Instructions to follow :: Here are some records. Print all of them exactly.
[[ Listed entries open ]]
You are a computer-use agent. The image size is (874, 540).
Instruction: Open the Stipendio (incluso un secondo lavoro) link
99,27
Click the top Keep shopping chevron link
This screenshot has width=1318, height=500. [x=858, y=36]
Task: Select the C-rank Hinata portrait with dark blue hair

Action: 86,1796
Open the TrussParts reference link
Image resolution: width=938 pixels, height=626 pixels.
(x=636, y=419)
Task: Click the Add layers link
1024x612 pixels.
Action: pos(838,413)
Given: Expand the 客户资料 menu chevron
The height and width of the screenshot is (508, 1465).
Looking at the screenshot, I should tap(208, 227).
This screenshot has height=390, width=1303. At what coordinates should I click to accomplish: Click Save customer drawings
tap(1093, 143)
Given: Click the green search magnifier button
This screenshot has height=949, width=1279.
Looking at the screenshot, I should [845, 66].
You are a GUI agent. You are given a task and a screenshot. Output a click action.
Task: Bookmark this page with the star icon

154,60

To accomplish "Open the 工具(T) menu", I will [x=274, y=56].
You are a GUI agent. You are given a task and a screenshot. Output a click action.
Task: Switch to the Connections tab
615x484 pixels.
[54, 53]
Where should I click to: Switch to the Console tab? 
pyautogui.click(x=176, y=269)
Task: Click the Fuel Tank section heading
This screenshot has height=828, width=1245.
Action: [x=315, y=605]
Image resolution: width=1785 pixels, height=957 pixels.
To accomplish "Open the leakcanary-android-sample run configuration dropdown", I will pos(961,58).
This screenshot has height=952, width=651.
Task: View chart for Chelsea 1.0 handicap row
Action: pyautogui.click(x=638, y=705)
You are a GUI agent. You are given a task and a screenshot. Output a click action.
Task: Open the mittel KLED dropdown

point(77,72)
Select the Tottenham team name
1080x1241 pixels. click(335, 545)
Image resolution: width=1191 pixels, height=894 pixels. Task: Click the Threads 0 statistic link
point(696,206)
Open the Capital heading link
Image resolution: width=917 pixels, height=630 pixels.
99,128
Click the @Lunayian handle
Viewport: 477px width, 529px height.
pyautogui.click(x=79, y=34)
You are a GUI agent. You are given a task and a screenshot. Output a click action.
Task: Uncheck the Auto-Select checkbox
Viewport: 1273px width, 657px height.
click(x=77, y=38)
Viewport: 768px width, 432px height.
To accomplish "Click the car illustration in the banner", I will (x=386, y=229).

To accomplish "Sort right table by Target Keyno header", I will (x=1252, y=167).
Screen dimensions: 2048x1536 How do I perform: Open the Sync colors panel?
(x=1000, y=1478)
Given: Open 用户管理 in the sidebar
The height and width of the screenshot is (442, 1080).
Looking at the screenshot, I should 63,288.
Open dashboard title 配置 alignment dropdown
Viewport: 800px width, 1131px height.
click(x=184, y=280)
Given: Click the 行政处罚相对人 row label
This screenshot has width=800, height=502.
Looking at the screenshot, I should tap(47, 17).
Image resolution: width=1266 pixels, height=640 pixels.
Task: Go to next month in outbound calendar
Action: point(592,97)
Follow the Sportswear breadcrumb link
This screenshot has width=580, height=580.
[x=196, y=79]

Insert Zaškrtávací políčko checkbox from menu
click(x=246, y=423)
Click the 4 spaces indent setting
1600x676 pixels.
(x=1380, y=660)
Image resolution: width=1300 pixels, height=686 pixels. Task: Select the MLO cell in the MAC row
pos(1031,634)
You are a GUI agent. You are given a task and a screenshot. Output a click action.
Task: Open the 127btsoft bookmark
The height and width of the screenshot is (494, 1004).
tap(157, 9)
[[ Listed entries closed ]]
Reply ::
You are a computer-use agent. The image size is (874, 540).
Instruction: Open the Stipendio (incluso un secondo lavoro) link
99,27
Click the top Keep shopping chevron link
This screenshot has width=1318, height=500. [x=858, y=36]
Task: Select the C-rank Hinata portrait with dark blue hair

Action: 86,1796
Open the TrussParts reference link
Image resolution: width=938 pixels, height=626 pixels.
(x=636, y=419)
Task: Click the Add layers link
1024x612 pixels.
Action: pos(838,413)
Given: Expand the 客户资料 menu chevron
The height and width of the screenshot is (508, 1465).
Looking at the screenshot, I should tap(208, 227).
This screenshot has height=390, width=1303. At what coordinates should I click to accomplish: Click Save customer drawings
tap(1093, 143)
Given: Click the green search magnifier button
This screenshot has height=949, width=1279.
Looking at the screenshot, I should [845, 66].
You are a GUI agent. You are given a task and a screenshot. Output a click action.
Task: Bookmark this page with the star icon

154,60

To accomplish "Open the 工具(T) menu", I will [x=274, y=56].
You are a GUI agent. You are given a task and a screenshot. Output a click action.
Task: Switch to the Connections tab
615x484 pixels.
[54, 53]
Where should I click to: Switch to the Console tab? 
pyautogui.click(x=176, y=269)
Task: Click the Fuel Tank section heading
This screenshot has height=828, width=1245.
Action: [x=315, y=605]
Image resolution: width=1785 pixels, height=957 pixels.
To accomplish "Open the leakcanary-android-sample run configuration dropdown", I will pos(961,58).
This screenshot has height=952, width=651.
Task: View chart for Chelsea 1.0 handicap row
Action: pyautogui.click(x=638, y=705)
You are a GUI agent. You are given a task and a screenshot. Output a click action.
Task: Open the mittel KLED dropdown

point(77,72)
Select the Tottenham team name
1080x1241 pixels. click(335, 545)
Image resolution: width=1191 pixels, height=894 pixels. Task: Click the Threads 0 statistic link
point(696,206)
Open the Capital heading link
Image resolution: width=917 pixels, height=630 pixels.
99,128
Click the @Lunayian handle
Viewport: 477px width, 529px height.
pyautogui.click(x=79, y=34)
You are a GUI agent. You are given a task and a screenshot. Output a click action.
Task: Uncheck the Auto-Select checkbox
Viewport: 1273px width, 657px height.
click(x=77, y=38)
Viewport: 768px width, 432px height.
To accomplish "Click the car illustration in the banner", I will (x=386, y=229).

To accomplish "Sort right table by Target Keyno header", I will (x=1252, y=167).
Screen dimensions: 2048x1536 How do I perform: Open the Sync colors panel?
(x=1000, y=1478)
Given: Open 用户管理 in the sidebar
The height and width of the screenshot is (442, 1080).
Looking at the screenshot, I should 63,288.
Open dashboard title 配置 alignment dropdown
Viewport: 800px width, 1131px height.
click(x=184, y=280)
Given: Click the 行政处罚相对人 row label
This screenshot has width=800, height=502.
Looking at the screenshot, I should tap(47, 17).
Image resolution: width=1266 pixels, height=640 pixels.
Task: Go to next month in outbound calendar
Action: point(592,97)
Follow the Sportswear breadcrumb link
This screenshot has width=580, height=580.
[x=196, y=79]

Insert Zaškrtávací políčko checkbox from menu
click(x=246, y=423)
Click the 4 spaces indent setting
1600x676 pixels.
(x=1380, y=660)
Image resolution: width=1300 pixels, height=686 pixels. Task: Select the MLO cell in the MAC row
pos(1031,634)
You are a GUI agent. You are given a task and a screenshot. Output a click action.
Task: Open the 127btsoft bookmark
The height and width of the screenshot is (494, 1004).
tap(157, 9)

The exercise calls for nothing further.